14. Singapore spares no efforts to detect, uncover and bring these ISIS sympathisers to task. Just last month in October, we convicted a 35-year-old Singaporean man for sending money overseas to a foreign preacher who was facilitating terrorist acts. He was the first Singaporean to be convicted of terrorism financing. He was radicalised and wanted to undertake armed violence in Syria in support of ISIS. In a separate case, we also charged three foreign domestic workers in October for collecting and providing money for the purpose of facilitating terrorist acts overseas. All three were radicalised and supported ISIS.

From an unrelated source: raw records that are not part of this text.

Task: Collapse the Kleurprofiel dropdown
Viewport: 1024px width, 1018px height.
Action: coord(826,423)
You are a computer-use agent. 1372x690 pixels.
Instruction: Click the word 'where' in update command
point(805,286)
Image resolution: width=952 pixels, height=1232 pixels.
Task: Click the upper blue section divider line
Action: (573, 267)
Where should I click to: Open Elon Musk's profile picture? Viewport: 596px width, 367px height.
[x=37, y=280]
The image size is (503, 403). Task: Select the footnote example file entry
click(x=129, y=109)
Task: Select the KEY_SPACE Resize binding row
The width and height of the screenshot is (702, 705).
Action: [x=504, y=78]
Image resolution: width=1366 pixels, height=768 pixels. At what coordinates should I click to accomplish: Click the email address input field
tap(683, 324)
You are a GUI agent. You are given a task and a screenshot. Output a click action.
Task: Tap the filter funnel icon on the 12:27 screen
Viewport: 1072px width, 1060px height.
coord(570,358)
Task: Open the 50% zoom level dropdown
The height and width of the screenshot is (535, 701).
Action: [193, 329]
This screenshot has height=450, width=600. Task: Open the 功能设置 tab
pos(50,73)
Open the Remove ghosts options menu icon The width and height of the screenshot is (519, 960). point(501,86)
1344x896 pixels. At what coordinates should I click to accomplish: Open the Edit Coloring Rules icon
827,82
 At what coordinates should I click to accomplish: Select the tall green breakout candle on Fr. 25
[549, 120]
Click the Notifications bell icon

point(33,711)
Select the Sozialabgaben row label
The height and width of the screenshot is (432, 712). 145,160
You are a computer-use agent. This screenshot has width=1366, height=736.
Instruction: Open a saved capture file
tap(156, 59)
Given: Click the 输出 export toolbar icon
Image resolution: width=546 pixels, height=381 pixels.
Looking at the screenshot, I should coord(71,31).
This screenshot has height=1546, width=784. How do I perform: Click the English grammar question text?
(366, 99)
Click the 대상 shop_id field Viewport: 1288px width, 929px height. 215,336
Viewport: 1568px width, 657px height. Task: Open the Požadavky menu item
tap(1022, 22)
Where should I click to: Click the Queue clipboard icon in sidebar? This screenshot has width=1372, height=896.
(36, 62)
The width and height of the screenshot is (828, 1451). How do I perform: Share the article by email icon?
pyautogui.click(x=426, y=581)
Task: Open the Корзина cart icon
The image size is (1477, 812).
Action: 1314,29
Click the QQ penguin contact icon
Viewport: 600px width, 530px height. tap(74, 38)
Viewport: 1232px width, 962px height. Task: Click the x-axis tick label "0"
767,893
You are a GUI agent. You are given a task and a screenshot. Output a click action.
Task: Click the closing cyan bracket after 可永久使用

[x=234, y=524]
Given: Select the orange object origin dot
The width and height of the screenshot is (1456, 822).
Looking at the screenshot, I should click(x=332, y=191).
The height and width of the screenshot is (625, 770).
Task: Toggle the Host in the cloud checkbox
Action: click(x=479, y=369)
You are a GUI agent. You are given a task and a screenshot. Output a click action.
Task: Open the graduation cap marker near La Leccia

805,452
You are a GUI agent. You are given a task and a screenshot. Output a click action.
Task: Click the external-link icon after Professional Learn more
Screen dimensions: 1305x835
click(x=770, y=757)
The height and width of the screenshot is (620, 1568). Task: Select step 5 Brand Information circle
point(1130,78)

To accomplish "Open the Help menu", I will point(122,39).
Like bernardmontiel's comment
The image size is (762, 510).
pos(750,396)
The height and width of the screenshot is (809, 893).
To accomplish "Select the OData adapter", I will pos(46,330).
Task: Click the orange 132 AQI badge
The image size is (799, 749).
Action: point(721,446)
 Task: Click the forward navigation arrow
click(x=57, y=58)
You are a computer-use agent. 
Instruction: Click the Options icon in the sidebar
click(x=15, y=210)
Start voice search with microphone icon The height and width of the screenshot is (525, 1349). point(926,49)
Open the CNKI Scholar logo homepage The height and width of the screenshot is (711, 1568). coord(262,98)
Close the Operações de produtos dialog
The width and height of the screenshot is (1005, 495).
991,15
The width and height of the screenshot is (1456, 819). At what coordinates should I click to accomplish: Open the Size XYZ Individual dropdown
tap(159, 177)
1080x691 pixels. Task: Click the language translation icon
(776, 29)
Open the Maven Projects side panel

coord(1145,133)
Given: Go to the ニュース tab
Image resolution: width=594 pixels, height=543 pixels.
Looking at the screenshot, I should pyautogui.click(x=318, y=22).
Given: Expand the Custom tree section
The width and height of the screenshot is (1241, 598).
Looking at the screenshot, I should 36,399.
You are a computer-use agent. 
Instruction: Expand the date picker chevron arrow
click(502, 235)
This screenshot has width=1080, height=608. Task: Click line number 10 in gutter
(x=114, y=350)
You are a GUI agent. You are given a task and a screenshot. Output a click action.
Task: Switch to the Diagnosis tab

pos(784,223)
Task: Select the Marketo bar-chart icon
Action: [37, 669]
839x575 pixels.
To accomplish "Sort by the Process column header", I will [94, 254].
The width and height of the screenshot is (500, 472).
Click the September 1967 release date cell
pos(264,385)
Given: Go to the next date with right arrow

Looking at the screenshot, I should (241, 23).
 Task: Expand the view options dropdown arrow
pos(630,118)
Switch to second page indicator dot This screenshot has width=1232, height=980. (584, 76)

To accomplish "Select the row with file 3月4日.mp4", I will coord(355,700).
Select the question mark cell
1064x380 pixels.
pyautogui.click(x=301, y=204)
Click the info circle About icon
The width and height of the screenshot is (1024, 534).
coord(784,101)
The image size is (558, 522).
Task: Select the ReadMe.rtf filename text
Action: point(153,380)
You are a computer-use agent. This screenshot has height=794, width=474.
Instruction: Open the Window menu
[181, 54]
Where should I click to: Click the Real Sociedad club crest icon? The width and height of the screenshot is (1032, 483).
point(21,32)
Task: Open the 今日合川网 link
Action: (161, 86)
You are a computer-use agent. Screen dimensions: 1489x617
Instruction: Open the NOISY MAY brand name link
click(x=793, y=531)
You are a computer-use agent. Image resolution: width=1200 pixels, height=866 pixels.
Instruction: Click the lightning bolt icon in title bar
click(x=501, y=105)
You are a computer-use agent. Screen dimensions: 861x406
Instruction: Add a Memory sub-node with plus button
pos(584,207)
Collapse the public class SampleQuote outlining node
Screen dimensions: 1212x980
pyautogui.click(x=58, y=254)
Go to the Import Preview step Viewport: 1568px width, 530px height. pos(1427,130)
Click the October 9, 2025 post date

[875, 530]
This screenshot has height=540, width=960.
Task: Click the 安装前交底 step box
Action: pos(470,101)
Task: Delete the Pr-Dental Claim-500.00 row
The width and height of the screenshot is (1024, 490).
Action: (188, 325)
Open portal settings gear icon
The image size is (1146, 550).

15. Cooperation with our strategic partners is important to strengthen our regional CT efforts. INTERPOL’s Regional Counter-Terrorism Node for Asia and South Pacific, or RCTN in short, which is housed in the INTERPOL Global Complex for Innovation in Singapore, has been set up to encourage the sharing and use of intelligence on terrorist activities in the region. The RCTN has access to INTERPOL’s databases and intelligence on terrorist activities, including information on FTFs, social media platforms used by terrorists, and even their travel patterns and modes of transport. The Singapore Police Force has seconded an officer to lead the RCTN team. We strongly encourage all ASEAN Member States to consider seconding suitable officers to the RCTN and make full use of its capabilities.
16. Within ASEAN, our regional cooperation is critical in the fight against terrorism. I would like to take this opportunity to express our appreciation to Indonesia, the ASEAN voluntary lead shepherd on CT, for driving efforts to establish a stronger ASEAN against terrorism.
17. To conclude, ASEAN has made significant progress in our fight against transnational crime. Transnational crime, however, is dynamic and the threats will constantly evolve, bringing about new challenges of a different scale, form and complexity.
18. As one ASEAN, we must remain united and resilient against these new and emerging threats. Let us continue to work together, and press forward to ensure a safer and more secure ASEAN.
19. Thank you.
 The APPACT was established in February 2017 by SPF with 40 members. As of July 2019, the APPACT comprises of 52 members. The APPACT promotes the swift exchange of information between enforcement agencies and private stakeholders. As a result, money-laundering attempts have been averted and other cybercrimes have been dealt with more expeditiously. Recently in June 2019, a team of 9 staff from Starhub assisted in police investigations in relation to a series of bomb threats made on an online portal. This resulted in a swift follow up by SPF to secure critical evidence for the identification of a potential suspect.